Now, a finite set is going to have $n$ elements in it. Let $\epsilon_{0}$ be less than the shortest distance between any two distinct elements in the set, where $d(a,b)=|a - b|$.

I say that every element, $k$ of the finite set $S$ is a boundary point: The interval $[k-\epsilon_{0},k+\epsilon_{0}]$ contains obviously contains $k$, and also $k+(\epsilon_{0}/2)$. This latter point cannot be an element of $S$ because of how we defined $\epsilon_{0}$. So each $k$ is a boundary point.

I also claim that the interior of a set $S$ is a subset of $S$: Any neighborhood of $x$ contains $x$. If a neighborhood of $x$ is wholly contained in $S$, then $x\in S$. Therefore, all interior elements are elements of $S$, so the interior of $S$ is a subset of $S$.

Finally, since all points in $S$ are boundary points, the requirements for boundary points are mutually exclusive with the requirements for interior points, and interior points must be in $S$, we can conclude that the interior of $S = \{\}$.

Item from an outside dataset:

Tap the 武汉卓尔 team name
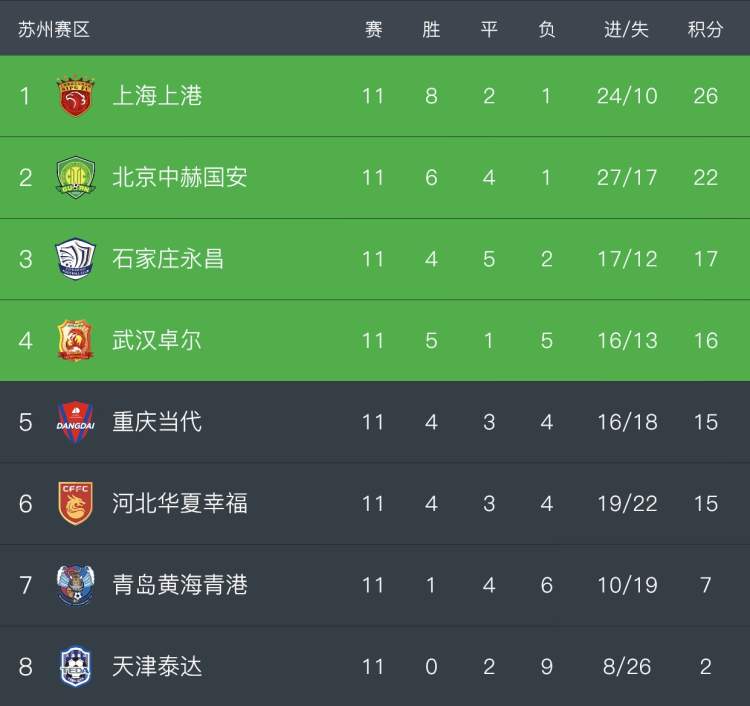157,340
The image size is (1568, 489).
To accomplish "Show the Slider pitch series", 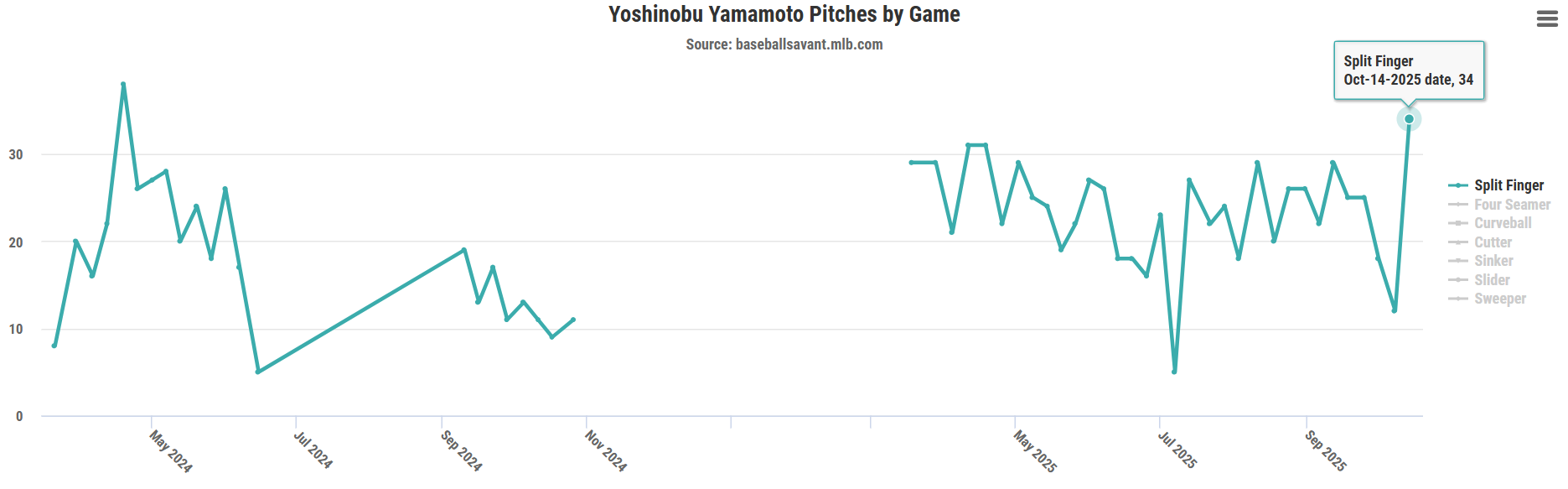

None of the points in your finite set $A \subset \mathbb{R}$ are interior points: no open interval around any point $x \in A$ is contained in $\{ x \}.$ This shows that the interior of $A$ is the empty set.

On the other hand the set of boundary points of $A$ consists exactly of $A$: every point $x \in A$ is a boundary point since every open interval around $x$ contains $x$ but also points which are not in $A$; but for any point $x \not \in A$ you can find a small enough open interval around $x$ which contains not point in $A.$

An open set contains an open interval and thus has infinitely many points. Thus the interior of a finite set is empty. Any point outside the set has a positive minimum distance from points in the set, so there is an open interval around it not intersecting the set. Thus the set is closed because its complement is open. A closed set with empty interior is equal to its boundary.